▶ [To do] When you print the records, keep every line identical to the original.
=== Entries provided ===
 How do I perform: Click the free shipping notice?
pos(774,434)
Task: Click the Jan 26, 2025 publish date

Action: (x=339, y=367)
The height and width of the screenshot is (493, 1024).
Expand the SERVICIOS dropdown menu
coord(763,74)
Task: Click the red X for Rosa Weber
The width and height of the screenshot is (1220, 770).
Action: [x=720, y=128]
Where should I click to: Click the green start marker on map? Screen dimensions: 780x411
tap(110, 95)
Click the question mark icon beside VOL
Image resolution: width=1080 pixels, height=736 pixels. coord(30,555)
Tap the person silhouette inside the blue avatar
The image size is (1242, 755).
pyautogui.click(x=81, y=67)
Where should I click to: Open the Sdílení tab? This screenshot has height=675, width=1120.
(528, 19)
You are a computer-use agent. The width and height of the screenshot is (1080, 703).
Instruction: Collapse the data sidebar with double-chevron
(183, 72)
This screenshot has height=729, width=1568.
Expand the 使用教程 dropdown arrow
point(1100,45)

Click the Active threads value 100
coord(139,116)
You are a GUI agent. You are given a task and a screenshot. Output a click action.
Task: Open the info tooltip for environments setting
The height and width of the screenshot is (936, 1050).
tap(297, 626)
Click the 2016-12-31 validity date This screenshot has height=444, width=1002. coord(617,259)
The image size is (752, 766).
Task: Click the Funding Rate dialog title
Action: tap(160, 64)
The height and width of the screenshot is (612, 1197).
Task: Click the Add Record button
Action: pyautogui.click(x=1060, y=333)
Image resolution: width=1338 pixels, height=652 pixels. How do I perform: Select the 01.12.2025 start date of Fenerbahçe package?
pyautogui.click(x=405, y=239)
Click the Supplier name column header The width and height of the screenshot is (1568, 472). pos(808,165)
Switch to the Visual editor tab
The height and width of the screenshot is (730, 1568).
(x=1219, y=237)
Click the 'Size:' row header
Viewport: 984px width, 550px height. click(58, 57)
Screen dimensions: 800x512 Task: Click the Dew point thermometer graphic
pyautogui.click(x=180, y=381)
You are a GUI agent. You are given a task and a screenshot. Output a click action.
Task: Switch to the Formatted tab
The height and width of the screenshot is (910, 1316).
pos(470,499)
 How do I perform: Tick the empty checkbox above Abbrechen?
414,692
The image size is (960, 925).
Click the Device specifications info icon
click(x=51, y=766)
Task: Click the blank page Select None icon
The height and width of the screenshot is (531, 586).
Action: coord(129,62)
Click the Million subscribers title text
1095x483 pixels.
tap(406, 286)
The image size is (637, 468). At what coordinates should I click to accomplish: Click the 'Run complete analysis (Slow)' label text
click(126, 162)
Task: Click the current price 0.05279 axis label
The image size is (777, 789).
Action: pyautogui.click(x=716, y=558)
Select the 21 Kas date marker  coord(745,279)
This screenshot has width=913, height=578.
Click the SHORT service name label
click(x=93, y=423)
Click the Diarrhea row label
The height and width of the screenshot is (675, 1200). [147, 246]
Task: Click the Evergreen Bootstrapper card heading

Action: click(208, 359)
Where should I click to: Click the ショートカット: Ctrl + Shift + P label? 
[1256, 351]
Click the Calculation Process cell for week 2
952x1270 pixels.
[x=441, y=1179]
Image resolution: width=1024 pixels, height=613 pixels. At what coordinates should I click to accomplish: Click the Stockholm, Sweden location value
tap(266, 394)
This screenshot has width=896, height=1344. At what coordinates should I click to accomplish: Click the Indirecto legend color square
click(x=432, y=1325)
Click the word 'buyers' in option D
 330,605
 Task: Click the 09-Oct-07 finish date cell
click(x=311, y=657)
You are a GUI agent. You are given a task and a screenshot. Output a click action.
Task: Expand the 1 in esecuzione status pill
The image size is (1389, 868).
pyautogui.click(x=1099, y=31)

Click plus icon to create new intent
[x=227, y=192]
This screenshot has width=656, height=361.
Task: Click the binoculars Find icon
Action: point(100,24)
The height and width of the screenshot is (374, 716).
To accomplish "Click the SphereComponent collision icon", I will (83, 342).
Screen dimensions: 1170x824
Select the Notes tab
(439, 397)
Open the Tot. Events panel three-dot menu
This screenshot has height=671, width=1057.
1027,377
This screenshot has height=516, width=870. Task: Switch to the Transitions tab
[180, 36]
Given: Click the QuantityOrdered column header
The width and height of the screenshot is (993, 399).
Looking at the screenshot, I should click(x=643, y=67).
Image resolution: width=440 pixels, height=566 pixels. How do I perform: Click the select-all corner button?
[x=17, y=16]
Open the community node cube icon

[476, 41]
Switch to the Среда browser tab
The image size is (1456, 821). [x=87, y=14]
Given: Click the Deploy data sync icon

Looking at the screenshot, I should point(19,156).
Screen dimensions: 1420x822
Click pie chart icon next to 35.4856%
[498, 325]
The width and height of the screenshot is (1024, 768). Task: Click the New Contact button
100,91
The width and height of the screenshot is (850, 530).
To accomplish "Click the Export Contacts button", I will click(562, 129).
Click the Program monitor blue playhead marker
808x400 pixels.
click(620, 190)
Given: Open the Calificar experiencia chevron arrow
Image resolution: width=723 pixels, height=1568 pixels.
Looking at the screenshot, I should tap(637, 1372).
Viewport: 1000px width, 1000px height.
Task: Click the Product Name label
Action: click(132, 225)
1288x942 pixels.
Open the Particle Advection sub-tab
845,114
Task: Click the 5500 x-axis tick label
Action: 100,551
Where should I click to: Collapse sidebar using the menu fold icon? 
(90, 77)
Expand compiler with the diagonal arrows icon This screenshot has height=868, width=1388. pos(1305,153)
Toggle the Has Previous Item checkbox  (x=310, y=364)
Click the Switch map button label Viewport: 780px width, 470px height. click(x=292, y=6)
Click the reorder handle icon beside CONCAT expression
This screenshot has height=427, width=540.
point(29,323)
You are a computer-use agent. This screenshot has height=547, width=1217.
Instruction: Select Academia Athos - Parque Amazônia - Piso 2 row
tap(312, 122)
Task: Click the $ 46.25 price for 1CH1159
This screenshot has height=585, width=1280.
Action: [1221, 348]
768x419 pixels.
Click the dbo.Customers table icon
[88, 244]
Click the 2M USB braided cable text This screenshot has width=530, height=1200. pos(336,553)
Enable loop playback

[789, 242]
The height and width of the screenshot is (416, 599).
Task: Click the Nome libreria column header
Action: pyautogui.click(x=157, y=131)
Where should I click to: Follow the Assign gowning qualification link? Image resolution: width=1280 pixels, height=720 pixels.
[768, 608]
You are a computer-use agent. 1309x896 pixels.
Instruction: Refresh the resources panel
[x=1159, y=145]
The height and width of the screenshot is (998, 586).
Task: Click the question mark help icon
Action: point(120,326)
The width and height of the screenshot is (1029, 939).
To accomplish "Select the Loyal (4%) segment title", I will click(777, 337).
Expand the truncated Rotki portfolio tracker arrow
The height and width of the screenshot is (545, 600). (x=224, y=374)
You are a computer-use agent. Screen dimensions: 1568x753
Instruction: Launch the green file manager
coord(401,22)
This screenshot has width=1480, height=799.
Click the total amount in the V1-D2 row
===
▶ [Exercise answer]
 How do I perform: Click the free shipping notice?
pos(774,434)
Task: Click the Jan 26, 2025 publish date

Action: (x=339, y=367)
The height and width of the screenshot is (493, 1024).
Expand the SERVICIOS dropdown menu
coord(763,74)
Task: Click the red X for Rosa Weber
The width and height of the screenshot is (1220, 770).
Action: [x=720, y=128]
Where should I click to: Click the green start marker on map? Screen dimensions: 780x411
tap(110, 95)
Click the question mark icon beside VOL
Image resolution: width=1080 pixels, height=736 pixels. coord(30,555)
Tap the person silhouette inside the blue avatar
The image size is (1242, 755).
pyautogui.click(x=81, y=67)
Where should I click to: Open the Sdílení tab? This screenshot has height=675, width=1120.
(528, 19)
You are a computer-use agent. The width and height of the screenshot is (1080, 703).
Instruction: Collapse the data sidebar with double-chevron
(183, 72)
This screenshot has height=729, width=1568.
Expand the 使用教程 dropdown arrow
point(1100,45)

Click the Active threads value 100
coord(139,116)
You are a GUI agent. You are given a task and a screenshot. Output a click action.
Task: Open the info tooltip for environments setting
The height and width of the screenshot is (936, 1050).
tap(297, 626)
Click the 2016-12-31 validity date This screenshot has height=444, width=1002. coord(617,259)
The image size is (752, 766).
Task: Click the Funding Rate dialog title
Action: tap(160, 64)
The height and width of the screenshot is (612, 1197).
Task: Click the Add Record button
Action: pyautogui.click(x=1060, y=333)
Image resolution: width=1338 pixels, height=652 pixels. How do I perform: Select the 01.12.2025 start date of Fenerbahçe package?
pyautogui.click(x=405, y=239)
Click the Supplier name column header The width and height of the screenshot is (1568, 472). pos(808,165)
Switch to the Visual editor tab
The height and width of the screenshot is (730, 1568).
(x=1219, y=237)
Click the 'Size:' row header
Viewport: 984px width, 550px height. click(58, 57)
Screen dimensions: 800x512 Task: Click the Dew point thermometer graphic
pyautogui.click(x=180, y=381)
You are a GUI agent. You are given a task and a screenshot. Output a click action.
Task: Switch to the Formatted tab
The height and width of the screenshot is (910, 1316).
pos(470,499)
 How do I perform: Tick the empty checkbox above Abbrechen?
414,692
The image size is (960, 925).
Click the Device specifications info icon
click(x=51, y=766)
Task: Click the blank page Select None icon
The height and width of the screenshot is (531, 586).
Action: coord(129,62)
Click the Million subscribers title text
1095x483 pixels.
tap(406, 286)
The image size is (637, 468). At what coordinates should I click to accomplish: Click the 'Run complete analysis (Slow)' label text
click(126, 162)
Task: Click the current price 0.05279 axis label
The image size is (777, 789).
Action: pyautogui.click(x=716, y=558)
Select the 21 Kas date marker  coord(745,279)
This screenshot has width=913, height=578.
Click the SHORT service name label
click(x=93, y=423)
Click the Diarrhea row label
The height and width of the screenshot is (675, 1200). [147, 246]
Task: Click the Evergreen Bootstrapper card heading

Action: click(208, 359)
Where should I click to: Click the ショートカット: Ctrl + Shift + P label? 
[1256, 351]
Click the Calculation Process cell for week 2
952x1270 pixels.
[x=441, y=1179]
Image resolution: width=1024 pixels, height=613 pixels. At what coordinates should I click to accomplish: Click the Stockholm, Sweden location value
tap(266, 394)
This screenshot has width=896, height=1344. At what coordinates should I click to accomplish: Click the Indirecto legend color square
click(x=432, y=1325)
Click the word 'buyers' in option D
 330,605
 Task: Click the 09-Oct-07 finish date cell
click(x=311, y=657)
You are a GUI agent. You are given a task and a screenshot. Output a click action.
Task: Expand the 1 in esecuzione status pill
The image size is (1389, 868).
pyautogui.click(x=1099, y=31)

Click plus icon to create new intent
[x=227, y=192]
This screenshot has width=656, height=361.
Task: Click the binoculars Find icon
Action: point(100,24)
The height and width of the screenshot is (374, 716).
To accomplish "Click the SphereComponent collision icon", I will (83, 342).
Screen dimensions: 1170x824
Select the Notes tab
(439, 397)
Open the Tot. Events panel three-dot menu
This screenshot has height=671, width=1057.
1027,377
This screenshot has height=516, width=870. Task: Switch to the Transitions tab
[180, 36]
Given: Click the QuantityOrdered column header
The width and height of the screenshot is (993, 399).
Looking at the screenshot, I should click(x=643, y=67).
Image resolution: width=440 pixels, height=566 pixels. How do I perform: Click the select-all corner button?
[x=17, y=16]
Open the community node cube icon

[476, 41]
Switch to the Среда browser tab
The image size is (1456, 821). [x=87, y=14]
Given: Click the Deploy data sync icon

Looking at the screenshot, I should point(19,156).
Screen dimensions: 1420x822
Click pie chart icon next to 35.4856%
[498, 325]
The width and height of the screenshot is (1024, 768). Task: Click the New Contact button
100,91
The width and height of the screenshot is (850, 530).
To accomplish "Click the Export Contacts button", I will click(562, 129).
Click the Program monitor blue playhead marker
808x400 pixels.
click(620, 190)
Given: Open the Calificar experiencia chevron arrow
Image resolution: width=723 pixels, height=1568 pixels.
Looking at the screenshot, I should tap(637, 1372).
Viewport: 1000px width, 1000px height.
Task: Click the Product Name label
Action: click(132, 225)
1288x942 pixels.
Open the Particle Advection sub-tab
845,114
Task: Click the 5500 x-axis tick label
Action: 100,551
Where should I click to: Collapse sidebar using the menu fold icon? 
(90, 77)
Expand compiler with the diagonal arrows icon This screenshot has height=868, width=1388. pos(1305,153)
Toggle the Has Previous Item checkbox  (x=310, y=364)
Click the Switch map button label Viewport: 780px width, 470px height. click(x=292, y=6)
Click the reorder handle icon beside CONCAT expression
This screenshot has height=427, width=540.
point(29,323)
You are a computer-use agent. This screenshot has height=547, width=1217.
Instruction: Select Academia Athos - Parque Amazônia - Piso 2 row
tap(312, 122)
Task: Click the $ 46.25 price for 1CH1159
This screenshot has height=585, width=1280.
Action: [1221, 348]
768x419 pixels.
Click the dbo.Customers table icon
[88, 244]
Click the 2M USB braided cable text This screenshot has width=530, height=1200. pos(336,553)
Enable loop playback

[789, 242]
The height and width of the screenshot is (416, 599).
Task: Click the Nome libreria column header
Action: pyautogui.click(x=157, y=131)
Where should I click to: Follow the Assign gowning qualification link? Image resolution: width=1280 pixels, height=720 pixels.
[768, 608]
You are a computer-use agent. 1309x896 pixels.
Instruction: Refresh the resources panel
[x=1159, y=145]
The height and width of the screenshot is (998, 586).
Task: Click the question mark help icon
Action: point(120,326)
The width and height of the screenshot is (1029, 939).
To accomplish "Select the Loyal (4%) segment title", I will click(777, 337).
Expand the truncated Rotki portfolio tracker arrow
The height and width of the screenshot is (545, 600). (x=224, y=374)
You are a computer-use agent. Screen dimensions: 1568x753
Instruction: Launch the green file manager
coord(401,22)
This screenshot has width=1480, height=799.
Click the total amount in the V1-D2 row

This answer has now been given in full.